I've told you a bunch about Batman in Batman v Superman: Dawn of Justice*, but not much about Superman. I don't want to give you the impression that this is Batman's movie - it's very much a sequel to Man of Steel, and it very much follows up on stuff from that movie in big ways. In fact Chris Terrio's script - at least a draft from just before production began - deals explicitly with some fan complaints about the last Superman film.
Batman v Superman opens with Batman's origin and fast forwards to Bruce Wayne coming to Metropolis during the Superman/Zod fight, but that's just setting the stage for that character. From there the script turns its attention to Superman heavily, and it examines the implications of Superman in the real world. The main action takes place a couple of years after the end of Man of Steel, and Superman has been busy in the meantime, becoming the hero we know and love. Clark Kent and Lois Lane have moved their relationship forward to the point where they live together. Clark is still working at the Daily Planet, although it's unclear if he's loving his assignments - he's tasked with covering a Metropolis/Gotham football game when he would rather be writing about Batman.

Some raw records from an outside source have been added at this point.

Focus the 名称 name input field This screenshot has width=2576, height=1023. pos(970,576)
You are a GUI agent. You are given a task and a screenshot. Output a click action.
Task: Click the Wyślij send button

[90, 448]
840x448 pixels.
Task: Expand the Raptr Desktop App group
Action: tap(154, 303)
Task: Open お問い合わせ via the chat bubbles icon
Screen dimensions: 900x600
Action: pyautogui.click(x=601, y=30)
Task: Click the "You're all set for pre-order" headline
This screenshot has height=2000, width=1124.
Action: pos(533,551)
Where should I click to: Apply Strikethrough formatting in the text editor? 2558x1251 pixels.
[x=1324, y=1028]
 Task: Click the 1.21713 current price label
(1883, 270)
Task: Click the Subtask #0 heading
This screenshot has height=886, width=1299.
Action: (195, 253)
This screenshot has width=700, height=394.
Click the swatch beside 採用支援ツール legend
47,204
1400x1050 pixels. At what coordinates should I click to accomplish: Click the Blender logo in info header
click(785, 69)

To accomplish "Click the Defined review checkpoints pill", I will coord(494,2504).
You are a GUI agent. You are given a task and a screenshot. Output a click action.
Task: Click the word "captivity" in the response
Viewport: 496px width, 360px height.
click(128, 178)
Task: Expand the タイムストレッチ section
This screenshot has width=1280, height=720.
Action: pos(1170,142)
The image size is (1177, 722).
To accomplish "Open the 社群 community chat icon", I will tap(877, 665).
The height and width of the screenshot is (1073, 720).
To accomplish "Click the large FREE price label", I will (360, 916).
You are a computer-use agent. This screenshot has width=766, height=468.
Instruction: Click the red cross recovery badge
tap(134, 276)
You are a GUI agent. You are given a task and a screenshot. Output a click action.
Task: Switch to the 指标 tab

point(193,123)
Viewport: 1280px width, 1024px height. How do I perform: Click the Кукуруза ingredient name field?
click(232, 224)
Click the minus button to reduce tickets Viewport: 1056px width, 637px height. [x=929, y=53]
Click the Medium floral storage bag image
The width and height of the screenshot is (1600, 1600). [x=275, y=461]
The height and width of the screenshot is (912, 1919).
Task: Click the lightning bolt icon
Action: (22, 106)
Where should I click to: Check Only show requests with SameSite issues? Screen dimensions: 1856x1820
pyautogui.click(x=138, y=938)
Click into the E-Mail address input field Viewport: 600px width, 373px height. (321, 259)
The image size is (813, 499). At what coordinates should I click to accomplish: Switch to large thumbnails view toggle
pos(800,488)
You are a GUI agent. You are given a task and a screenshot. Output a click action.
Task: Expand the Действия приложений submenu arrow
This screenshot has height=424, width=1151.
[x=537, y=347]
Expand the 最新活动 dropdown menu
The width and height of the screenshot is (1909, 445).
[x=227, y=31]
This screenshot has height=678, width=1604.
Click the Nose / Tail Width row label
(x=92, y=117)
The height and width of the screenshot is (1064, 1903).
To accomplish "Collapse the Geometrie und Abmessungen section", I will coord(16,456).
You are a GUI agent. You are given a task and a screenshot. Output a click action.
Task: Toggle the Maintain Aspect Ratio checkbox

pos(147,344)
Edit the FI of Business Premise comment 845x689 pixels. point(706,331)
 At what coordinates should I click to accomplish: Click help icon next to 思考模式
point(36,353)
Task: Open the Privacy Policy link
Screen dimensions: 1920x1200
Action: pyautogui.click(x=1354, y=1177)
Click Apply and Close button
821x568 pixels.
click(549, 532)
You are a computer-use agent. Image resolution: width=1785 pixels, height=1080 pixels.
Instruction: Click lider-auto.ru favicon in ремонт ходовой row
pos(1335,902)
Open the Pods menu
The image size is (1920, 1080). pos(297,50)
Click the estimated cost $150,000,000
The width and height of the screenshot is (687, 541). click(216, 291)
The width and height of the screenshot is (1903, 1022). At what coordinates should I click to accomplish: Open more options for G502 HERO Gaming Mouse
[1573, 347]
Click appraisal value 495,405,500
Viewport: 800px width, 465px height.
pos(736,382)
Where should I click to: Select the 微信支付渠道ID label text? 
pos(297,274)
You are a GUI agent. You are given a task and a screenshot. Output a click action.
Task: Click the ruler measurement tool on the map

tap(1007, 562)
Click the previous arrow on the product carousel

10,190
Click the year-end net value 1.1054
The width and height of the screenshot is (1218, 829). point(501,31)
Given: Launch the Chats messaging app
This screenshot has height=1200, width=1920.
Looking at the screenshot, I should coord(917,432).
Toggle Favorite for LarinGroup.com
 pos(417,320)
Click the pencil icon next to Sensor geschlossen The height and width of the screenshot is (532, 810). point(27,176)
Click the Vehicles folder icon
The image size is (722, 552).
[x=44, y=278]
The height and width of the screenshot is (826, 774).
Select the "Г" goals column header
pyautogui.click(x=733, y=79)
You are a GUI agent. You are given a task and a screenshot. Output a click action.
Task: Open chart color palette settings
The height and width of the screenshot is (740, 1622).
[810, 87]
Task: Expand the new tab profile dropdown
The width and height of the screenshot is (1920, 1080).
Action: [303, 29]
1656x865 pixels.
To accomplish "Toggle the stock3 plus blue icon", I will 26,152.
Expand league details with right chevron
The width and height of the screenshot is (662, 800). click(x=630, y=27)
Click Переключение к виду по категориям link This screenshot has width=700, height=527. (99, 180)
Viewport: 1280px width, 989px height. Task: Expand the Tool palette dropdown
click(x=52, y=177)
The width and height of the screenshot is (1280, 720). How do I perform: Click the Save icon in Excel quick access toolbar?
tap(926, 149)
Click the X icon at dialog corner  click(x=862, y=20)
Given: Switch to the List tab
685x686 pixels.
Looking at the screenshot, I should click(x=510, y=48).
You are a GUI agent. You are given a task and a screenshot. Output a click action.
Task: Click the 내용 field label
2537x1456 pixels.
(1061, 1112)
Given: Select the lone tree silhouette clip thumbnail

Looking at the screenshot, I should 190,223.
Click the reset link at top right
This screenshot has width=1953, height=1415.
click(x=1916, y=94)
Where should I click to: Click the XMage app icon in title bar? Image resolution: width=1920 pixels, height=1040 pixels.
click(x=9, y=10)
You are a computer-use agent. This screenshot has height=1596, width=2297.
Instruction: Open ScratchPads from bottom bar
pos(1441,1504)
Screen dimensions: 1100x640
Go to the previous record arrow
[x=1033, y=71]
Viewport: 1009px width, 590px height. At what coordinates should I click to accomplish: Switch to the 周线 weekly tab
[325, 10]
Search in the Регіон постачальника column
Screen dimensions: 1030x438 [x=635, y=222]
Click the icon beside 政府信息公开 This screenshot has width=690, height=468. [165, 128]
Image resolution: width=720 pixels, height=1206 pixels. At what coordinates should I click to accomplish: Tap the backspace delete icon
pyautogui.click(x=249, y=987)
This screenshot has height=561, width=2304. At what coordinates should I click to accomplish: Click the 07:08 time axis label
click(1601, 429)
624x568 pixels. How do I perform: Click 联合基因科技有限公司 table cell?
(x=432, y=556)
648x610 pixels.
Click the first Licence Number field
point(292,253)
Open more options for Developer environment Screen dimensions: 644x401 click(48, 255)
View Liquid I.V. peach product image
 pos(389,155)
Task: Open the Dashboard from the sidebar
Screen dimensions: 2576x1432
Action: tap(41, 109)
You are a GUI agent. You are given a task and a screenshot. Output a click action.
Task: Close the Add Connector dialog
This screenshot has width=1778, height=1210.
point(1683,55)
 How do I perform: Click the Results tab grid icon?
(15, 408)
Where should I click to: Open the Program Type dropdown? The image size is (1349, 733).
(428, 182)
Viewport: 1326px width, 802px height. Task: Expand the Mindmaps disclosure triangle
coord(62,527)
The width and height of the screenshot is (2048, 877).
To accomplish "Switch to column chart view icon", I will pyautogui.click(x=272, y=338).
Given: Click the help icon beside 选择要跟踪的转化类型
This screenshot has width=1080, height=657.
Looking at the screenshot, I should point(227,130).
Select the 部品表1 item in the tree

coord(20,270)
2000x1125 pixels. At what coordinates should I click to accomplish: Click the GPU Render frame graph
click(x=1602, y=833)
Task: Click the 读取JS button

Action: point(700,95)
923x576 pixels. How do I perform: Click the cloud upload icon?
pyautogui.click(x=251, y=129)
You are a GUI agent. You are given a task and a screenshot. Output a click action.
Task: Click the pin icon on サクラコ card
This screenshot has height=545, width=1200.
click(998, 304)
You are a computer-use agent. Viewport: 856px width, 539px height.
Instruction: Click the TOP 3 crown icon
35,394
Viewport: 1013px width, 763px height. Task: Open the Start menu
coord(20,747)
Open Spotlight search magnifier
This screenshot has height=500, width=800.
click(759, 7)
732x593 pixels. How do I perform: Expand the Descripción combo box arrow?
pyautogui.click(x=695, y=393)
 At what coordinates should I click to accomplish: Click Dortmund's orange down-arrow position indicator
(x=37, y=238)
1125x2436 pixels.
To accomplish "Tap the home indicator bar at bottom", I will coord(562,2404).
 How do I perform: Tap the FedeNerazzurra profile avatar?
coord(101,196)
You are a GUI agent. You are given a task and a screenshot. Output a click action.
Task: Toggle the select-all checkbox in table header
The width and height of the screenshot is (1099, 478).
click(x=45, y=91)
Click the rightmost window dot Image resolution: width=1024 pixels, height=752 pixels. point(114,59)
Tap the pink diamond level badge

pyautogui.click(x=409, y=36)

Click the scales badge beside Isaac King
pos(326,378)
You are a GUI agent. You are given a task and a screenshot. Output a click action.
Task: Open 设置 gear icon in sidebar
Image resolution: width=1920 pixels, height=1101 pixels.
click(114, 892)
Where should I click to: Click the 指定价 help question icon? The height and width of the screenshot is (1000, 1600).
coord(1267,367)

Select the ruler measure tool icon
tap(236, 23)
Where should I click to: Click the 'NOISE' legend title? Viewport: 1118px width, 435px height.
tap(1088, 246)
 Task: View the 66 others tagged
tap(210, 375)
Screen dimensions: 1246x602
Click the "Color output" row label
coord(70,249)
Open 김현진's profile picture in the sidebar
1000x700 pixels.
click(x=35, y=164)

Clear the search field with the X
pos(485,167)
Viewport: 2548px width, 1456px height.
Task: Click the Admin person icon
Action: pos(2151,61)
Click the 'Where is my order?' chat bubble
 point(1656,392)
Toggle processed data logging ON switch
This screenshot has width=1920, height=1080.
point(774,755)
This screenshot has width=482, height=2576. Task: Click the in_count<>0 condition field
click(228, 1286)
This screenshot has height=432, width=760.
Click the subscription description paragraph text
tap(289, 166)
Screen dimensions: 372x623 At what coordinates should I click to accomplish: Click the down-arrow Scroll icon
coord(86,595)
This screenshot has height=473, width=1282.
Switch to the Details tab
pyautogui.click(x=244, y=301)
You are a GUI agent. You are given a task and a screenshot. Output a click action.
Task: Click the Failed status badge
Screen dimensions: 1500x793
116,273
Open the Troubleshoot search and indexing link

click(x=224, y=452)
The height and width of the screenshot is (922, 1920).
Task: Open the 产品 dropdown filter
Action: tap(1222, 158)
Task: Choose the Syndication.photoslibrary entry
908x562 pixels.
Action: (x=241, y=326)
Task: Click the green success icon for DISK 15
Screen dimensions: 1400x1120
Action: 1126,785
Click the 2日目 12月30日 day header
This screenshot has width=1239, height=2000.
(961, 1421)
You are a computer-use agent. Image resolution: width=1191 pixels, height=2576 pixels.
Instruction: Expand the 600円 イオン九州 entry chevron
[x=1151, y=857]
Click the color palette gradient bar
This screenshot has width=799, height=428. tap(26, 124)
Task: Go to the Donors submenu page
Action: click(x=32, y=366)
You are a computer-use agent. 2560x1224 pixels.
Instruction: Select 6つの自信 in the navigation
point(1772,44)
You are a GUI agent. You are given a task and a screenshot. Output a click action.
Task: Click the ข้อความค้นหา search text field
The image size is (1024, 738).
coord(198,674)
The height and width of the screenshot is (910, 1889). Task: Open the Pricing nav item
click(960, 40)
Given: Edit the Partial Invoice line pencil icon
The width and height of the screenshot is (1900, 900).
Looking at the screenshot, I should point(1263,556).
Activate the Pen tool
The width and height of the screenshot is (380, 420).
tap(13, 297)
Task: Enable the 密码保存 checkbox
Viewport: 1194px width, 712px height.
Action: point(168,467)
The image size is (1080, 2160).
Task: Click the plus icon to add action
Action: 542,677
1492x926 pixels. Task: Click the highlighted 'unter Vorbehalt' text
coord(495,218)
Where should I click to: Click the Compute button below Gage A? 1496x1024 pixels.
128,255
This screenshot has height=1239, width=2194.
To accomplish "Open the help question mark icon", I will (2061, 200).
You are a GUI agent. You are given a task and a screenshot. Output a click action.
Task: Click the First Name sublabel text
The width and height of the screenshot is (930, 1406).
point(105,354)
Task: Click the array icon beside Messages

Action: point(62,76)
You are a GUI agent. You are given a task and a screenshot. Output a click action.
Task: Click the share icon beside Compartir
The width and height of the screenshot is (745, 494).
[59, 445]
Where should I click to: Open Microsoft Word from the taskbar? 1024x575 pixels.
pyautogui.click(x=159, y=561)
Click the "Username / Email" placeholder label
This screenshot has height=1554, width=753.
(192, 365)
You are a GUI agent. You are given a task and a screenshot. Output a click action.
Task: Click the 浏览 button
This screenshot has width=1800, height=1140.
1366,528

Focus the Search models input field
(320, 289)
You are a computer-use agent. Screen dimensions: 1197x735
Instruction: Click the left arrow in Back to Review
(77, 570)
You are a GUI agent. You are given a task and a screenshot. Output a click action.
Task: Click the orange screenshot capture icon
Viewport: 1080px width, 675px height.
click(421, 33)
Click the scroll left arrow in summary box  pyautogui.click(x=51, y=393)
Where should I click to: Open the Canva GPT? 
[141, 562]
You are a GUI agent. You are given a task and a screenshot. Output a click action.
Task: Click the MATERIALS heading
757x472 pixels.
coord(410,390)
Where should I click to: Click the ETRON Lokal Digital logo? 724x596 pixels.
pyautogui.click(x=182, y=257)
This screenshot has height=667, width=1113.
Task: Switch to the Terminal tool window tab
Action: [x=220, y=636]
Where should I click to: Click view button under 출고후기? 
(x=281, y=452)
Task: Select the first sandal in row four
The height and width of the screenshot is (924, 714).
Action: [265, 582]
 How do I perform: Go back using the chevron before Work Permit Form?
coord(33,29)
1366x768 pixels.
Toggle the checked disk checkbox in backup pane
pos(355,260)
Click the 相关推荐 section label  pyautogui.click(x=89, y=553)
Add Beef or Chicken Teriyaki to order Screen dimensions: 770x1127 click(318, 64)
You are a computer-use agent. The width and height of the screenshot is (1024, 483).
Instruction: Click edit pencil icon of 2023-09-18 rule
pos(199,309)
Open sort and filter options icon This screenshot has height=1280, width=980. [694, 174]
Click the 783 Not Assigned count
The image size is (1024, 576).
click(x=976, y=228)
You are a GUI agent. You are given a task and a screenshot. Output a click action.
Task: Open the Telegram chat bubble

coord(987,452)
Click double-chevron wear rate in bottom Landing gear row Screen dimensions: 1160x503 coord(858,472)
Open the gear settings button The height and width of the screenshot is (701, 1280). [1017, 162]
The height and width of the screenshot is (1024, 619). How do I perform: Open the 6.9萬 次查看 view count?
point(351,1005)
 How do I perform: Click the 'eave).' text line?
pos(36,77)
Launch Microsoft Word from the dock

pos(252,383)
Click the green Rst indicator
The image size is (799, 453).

Very early in the film Lois is in the Middle East following a story when Superman shows up to help her out. This becomes something of an international incident as other nations view Superman as a tool of the United States. China, for instance, doesn't want him in their air space. It's an interesting look at how a being like Superman would be viewed on a global scale.
What are the lessons that Superman learned from Man of Steel? Some slight spoilers follow.
When Superman confronts a big bad guy and unravels his plot, he tells the villain, "I won't snap your neck, I'm going to take you to prison," an on-the-nose response to criticisms of the first movie. Of course Superman later loses his cool and threatens to break the bad guy's back, so he hasn't quite internalized everything yet.
As for being a protector of the people - when the Doomsday fight starts General Swanwick tells the military that Superman will move the battle away from populated areas because he's a hero, and that's what heroes do. Again, this is a direct response to complaints about the first film. It's also interesting to see that Swanwick, who was tracking Superman with drones at the end of Man of Steel, is such a supporter in this film. It seems that most people - except Lex Luthor and a cautious Batman, who is prepping anti-Superman weapons - believe Superman is a hero.
A caveat on this, and my previous Batman reporting - this information comes from a script that was handed in a month before principal photography began. While the broad strokes surely will make it into the film, small details like dialogue and character moments could be cut from the script or in the editing room before the movie reaches theaters.